• [Problem statement]:
Output exactly the lines between the line that contains "Powered by Shopify (209, 2535)" and the last line of the material, counting both.
##### Given entries #####
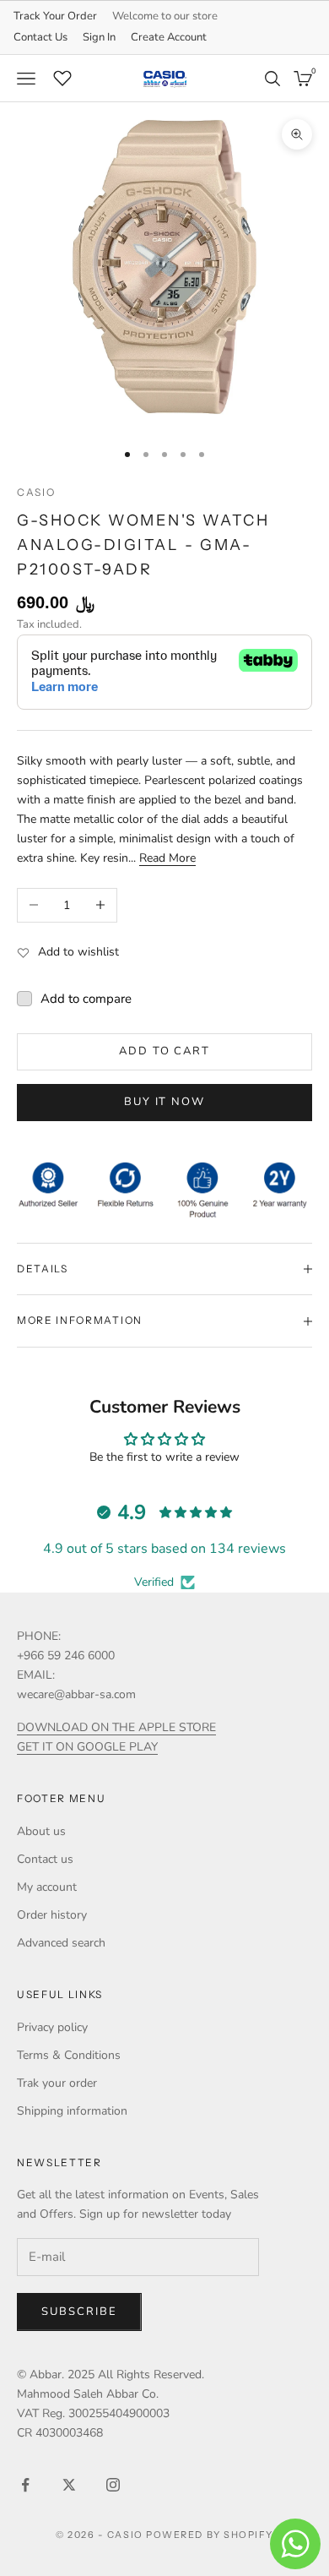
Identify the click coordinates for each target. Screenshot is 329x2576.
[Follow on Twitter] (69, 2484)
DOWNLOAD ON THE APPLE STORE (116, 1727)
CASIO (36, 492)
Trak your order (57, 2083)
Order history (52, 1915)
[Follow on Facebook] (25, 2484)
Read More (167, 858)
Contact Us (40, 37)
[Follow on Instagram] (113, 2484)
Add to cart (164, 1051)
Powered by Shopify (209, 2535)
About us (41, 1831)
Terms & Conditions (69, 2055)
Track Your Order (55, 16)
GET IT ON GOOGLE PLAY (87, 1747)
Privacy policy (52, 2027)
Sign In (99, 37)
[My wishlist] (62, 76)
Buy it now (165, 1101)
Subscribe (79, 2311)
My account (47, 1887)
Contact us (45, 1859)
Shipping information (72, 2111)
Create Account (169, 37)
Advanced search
#####
• [Answer below]:
Powered by Shopify (209, 2535)
About us (41, 1831)
Terms & Conditions (69, 2055)
Track Your Order (55, 16)
GET IT ON GOOGLE PLAY (87, 1747)
Privacy policy (52, 2027)
Sign In (99, 37)
[My wishlist] (62, 76)
Buy it now (165, 1101)
Subscribe (79, 2311)
My account (47, 1887)
Contact us (45, 1859)
Shipping information (72, 2111)
Create Account (169, 37)
Advanced search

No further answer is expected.